Transcribe the following entries word for word. End with the line where "Toggle the Auto: Off" appears.

BEGIN

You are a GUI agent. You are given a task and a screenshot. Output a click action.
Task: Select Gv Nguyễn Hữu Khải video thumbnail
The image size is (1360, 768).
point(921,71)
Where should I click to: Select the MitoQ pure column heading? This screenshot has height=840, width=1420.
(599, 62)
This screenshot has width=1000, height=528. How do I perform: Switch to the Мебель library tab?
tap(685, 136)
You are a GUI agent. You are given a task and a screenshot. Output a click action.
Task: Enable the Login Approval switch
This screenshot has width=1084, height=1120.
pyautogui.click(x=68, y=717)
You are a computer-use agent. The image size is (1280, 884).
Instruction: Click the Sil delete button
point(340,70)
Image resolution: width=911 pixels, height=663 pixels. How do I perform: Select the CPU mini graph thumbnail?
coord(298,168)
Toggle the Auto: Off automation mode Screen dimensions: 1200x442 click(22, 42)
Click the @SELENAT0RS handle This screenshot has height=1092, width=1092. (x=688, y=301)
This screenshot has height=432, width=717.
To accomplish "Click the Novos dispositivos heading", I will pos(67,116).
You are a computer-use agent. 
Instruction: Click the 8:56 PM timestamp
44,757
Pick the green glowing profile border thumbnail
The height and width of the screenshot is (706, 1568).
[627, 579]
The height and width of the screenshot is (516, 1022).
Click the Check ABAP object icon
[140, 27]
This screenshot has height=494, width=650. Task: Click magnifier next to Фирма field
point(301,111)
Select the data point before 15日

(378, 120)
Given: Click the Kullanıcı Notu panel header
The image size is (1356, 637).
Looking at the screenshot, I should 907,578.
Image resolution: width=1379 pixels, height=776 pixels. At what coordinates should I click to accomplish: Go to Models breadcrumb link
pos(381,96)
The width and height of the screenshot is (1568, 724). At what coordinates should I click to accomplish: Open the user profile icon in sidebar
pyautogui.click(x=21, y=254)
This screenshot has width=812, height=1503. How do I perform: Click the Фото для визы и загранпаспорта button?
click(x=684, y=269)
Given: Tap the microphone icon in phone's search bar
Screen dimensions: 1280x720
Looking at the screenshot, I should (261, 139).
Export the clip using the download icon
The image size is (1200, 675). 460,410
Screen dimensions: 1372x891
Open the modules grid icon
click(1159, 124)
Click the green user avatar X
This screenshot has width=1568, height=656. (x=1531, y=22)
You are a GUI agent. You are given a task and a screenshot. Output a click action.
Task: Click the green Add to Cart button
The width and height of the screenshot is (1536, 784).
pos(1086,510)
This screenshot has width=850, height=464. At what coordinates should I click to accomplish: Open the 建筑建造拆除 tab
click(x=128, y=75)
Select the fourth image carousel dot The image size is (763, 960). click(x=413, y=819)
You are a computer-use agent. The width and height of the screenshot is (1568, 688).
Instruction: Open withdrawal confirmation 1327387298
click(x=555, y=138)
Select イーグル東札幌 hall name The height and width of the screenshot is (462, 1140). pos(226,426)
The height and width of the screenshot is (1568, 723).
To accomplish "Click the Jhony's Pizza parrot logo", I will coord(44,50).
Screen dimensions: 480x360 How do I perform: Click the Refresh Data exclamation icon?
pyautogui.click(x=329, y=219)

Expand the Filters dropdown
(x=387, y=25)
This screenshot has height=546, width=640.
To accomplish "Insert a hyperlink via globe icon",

END

■ Exercise solution
You are a GUI agent. You are given a task and a screenshot. Output a click action.
Task: Select Gv Nguyễn Hữu Khải video thumbnail
The image size is (1360, 768).
point(921,71)
Where should I click to: Select the MitoQ pure column heading? This screenshot has height=840, width=1420.
(599, 62)
This screenshot has width=1000, height=528. How do I perform: Switch to the Мебель library tab?
tap(685, 136)
You are a GUI agent. You are given a task and a screenshot. Output a click action.
Task: Enable the Login Approval switch
This screenshot has width=1084, height=1120.
pyautogui.click(x=68, y=717)
You are a computer-use agent. The image size is (1280, 884).
Instruction: Click the Sil delete button
point(340,70)
Image resolution: width=911 pixels, height=663 pixels. How do I perform: Select the CPU mini graph thumbnail?
coord(298,168)
Toggle the Auto: Off automation mode Screen dimensions: 1200x442 click(22, 42)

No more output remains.